WORK INSTRUCTIONS:
The entries that follow should be reproduced exactly, with no images carried over.
----
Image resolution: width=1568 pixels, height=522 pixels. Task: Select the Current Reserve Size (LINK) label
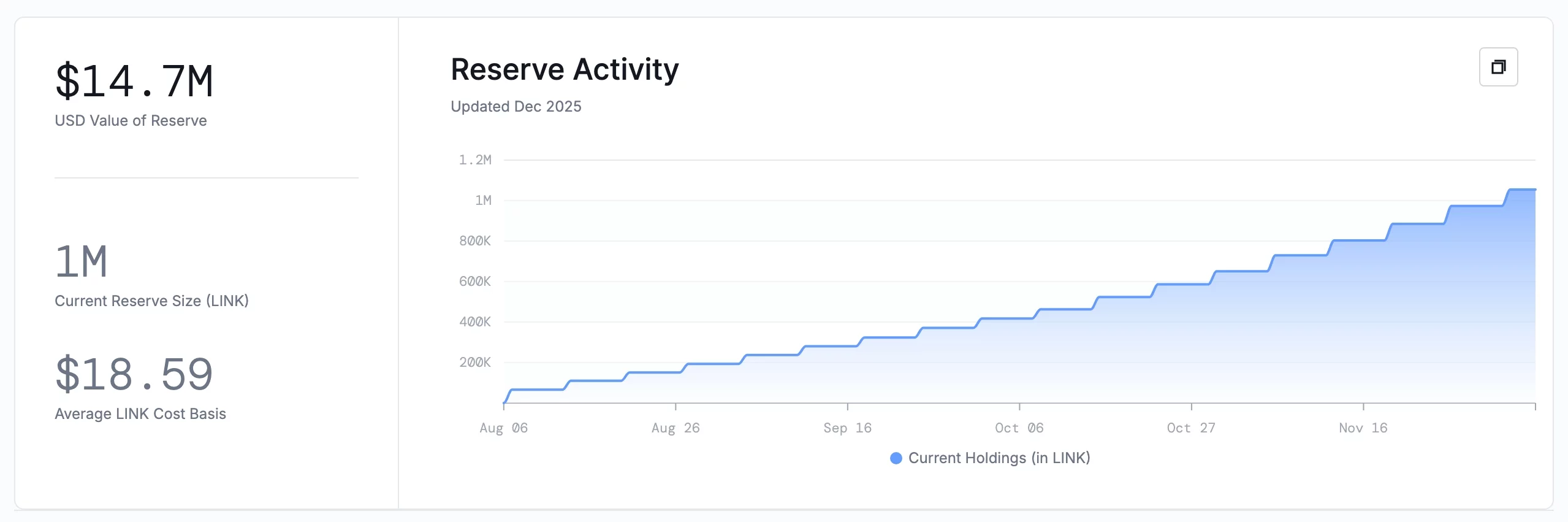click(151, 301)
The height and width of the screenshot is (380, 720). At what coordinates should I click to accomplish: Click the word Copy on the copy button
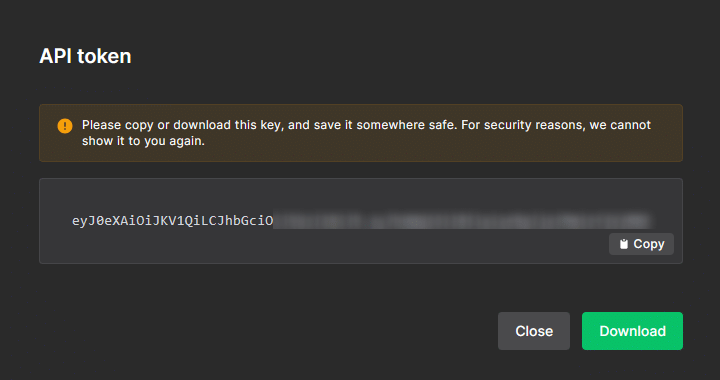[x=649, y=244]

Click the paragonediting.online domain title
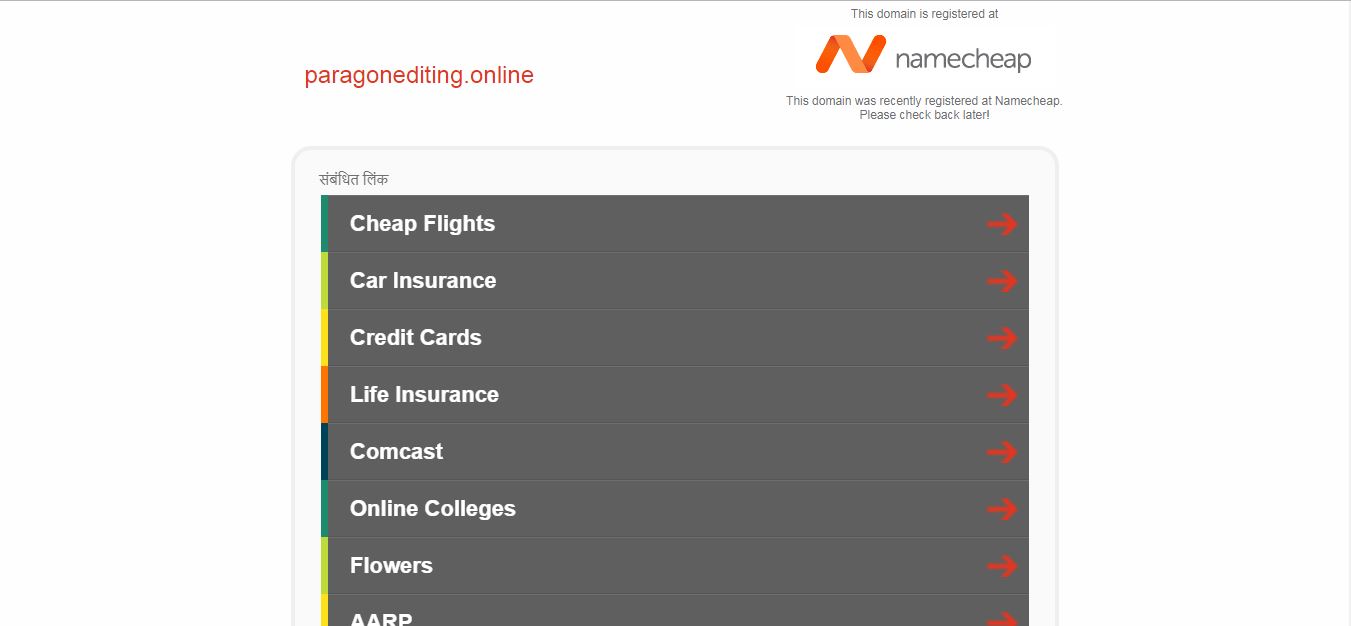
----
TASK OUTPUT:
Image resolution: width=1568 pixels, height=522 pixels. Task: Select the Current Reserve Size (LINK) label
click(151, 301)
The height and width of the screenshot is (380, 720). At what coordinates should I click to accomplish: Click the word Copy on the copy button
[x=649, y=244]

Click the paragonediting.online domain title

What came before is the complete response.